In truth, it’s nothing of the sort. It’s just another transfer of wealth – from those who work for a living to those who live off what they already own.


2 comments:

RannedomThoughts said...

If any politician of any party wanted to fix the housing market they would first, get rid of Right-to Buy so that councils could build homes that won't immediately get bought by the tenant in five years time, and second, introduce Capital Gains Tax on house sales to slow the inexorable increase in house prices. Oh, look! A flying pig.

Chairman Bill said...

The truth is, every major party tiptoes around housing like it’s a live minefield. They’ll tweak planning laws, fiddle with Help to Buy schemes, or wave through another tax holiday for the well-heeled – but they won’t touch the fundamentals. Because to do so would mean admitting that our entire economic model is built on ever-rising property values – and that most voters, knowingly or not, have been made complicit in the bubble.

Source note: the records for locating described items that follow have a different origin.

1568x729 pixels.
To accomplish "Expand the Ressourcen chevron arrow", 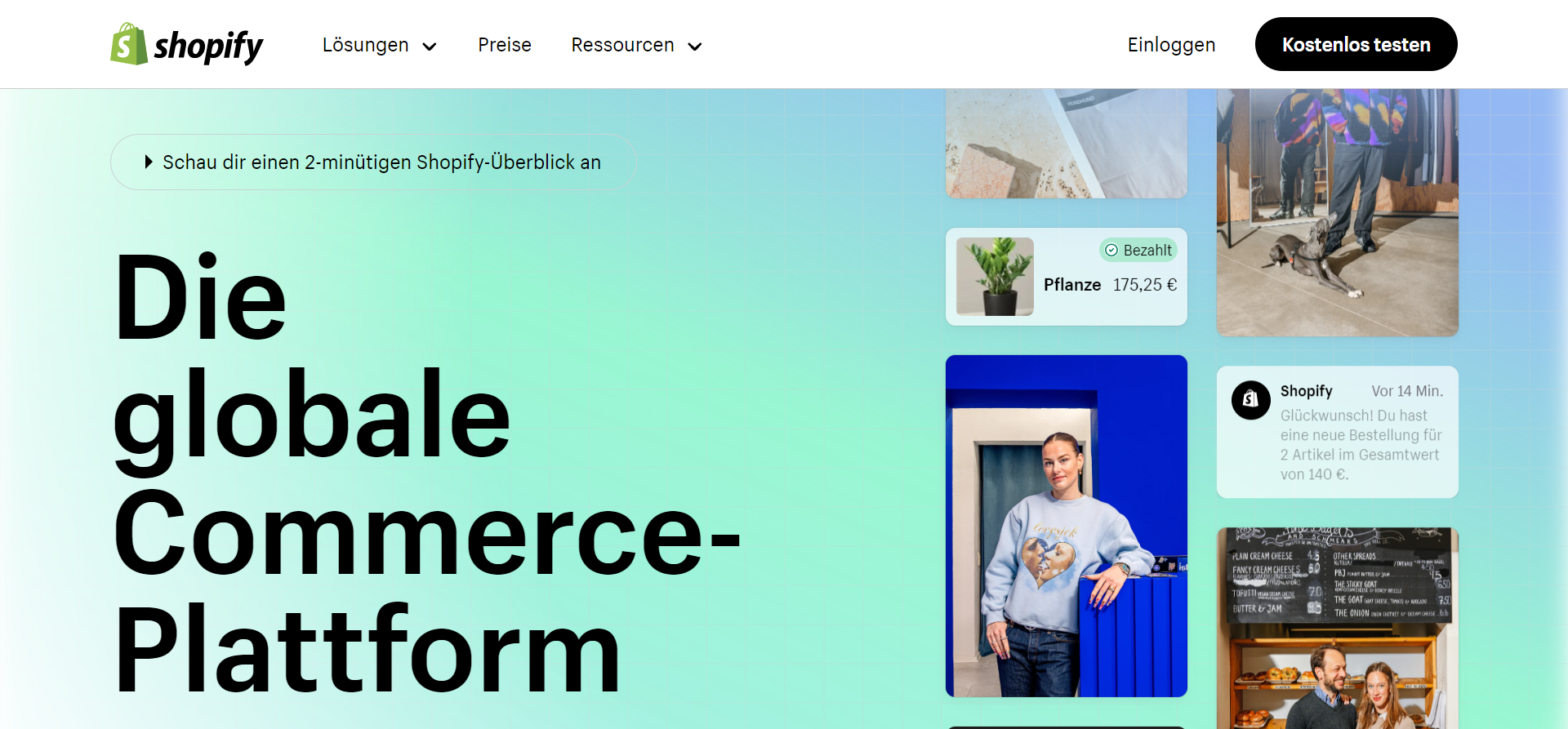I will click(695, 47).
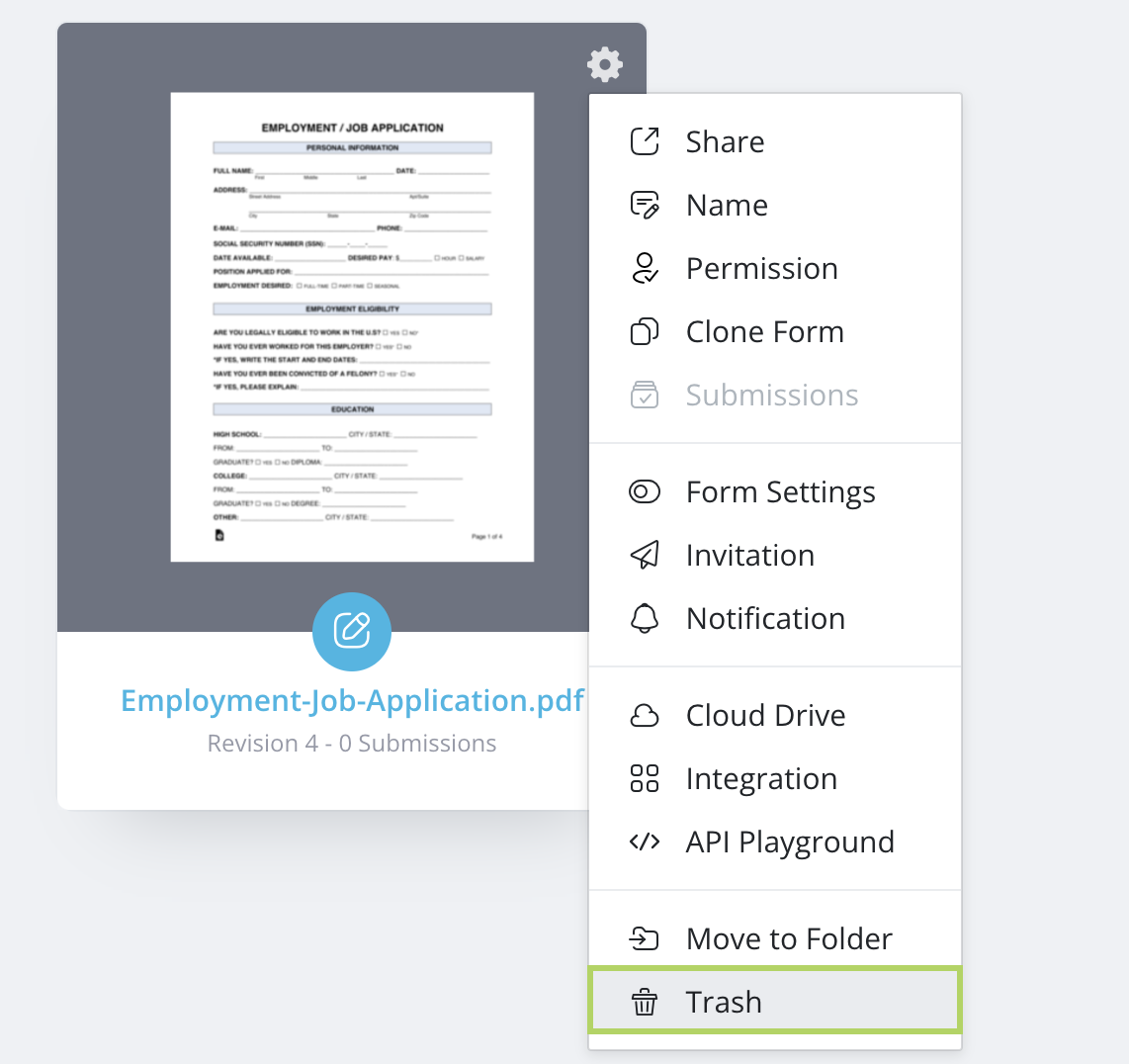Click the Revision 4 - 0 Submissions text
The image size is (1129, 1064).
pos(352,744)
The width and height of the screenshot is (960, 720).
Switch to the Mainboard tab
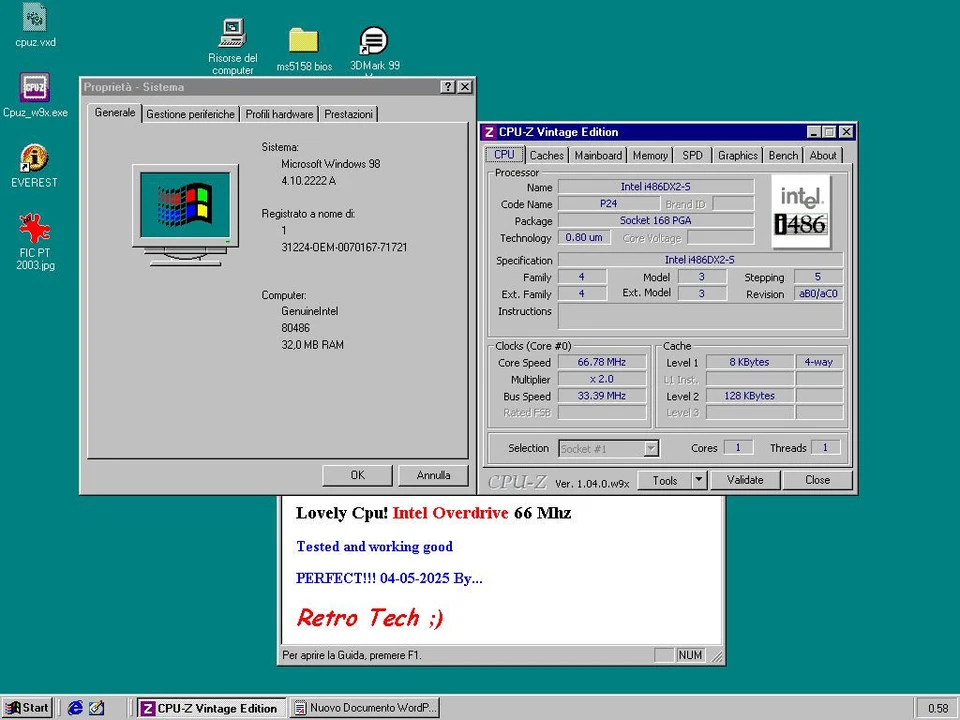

So instead we get the usual pantomime: Tories promising tax cuts for million-pound homes, Labour mumbling about “affordability targets”, and the Lib Dems producing yet another glossy policy paper that no one reads. Meanwhile, the average renter watches 40% of their income vanish into someone else’s mortgage, and first-time buyers compete with buy-to-let speculators for the same two-bed flat.

It’s not a housing market any more – it’s a national Ponzi scheme propped up by tax breaks and wishful thinking. And the only thing that’s flying is your pig, silhouetted against the setting sun, soaring high above the rubble of Britain’s political cowardice.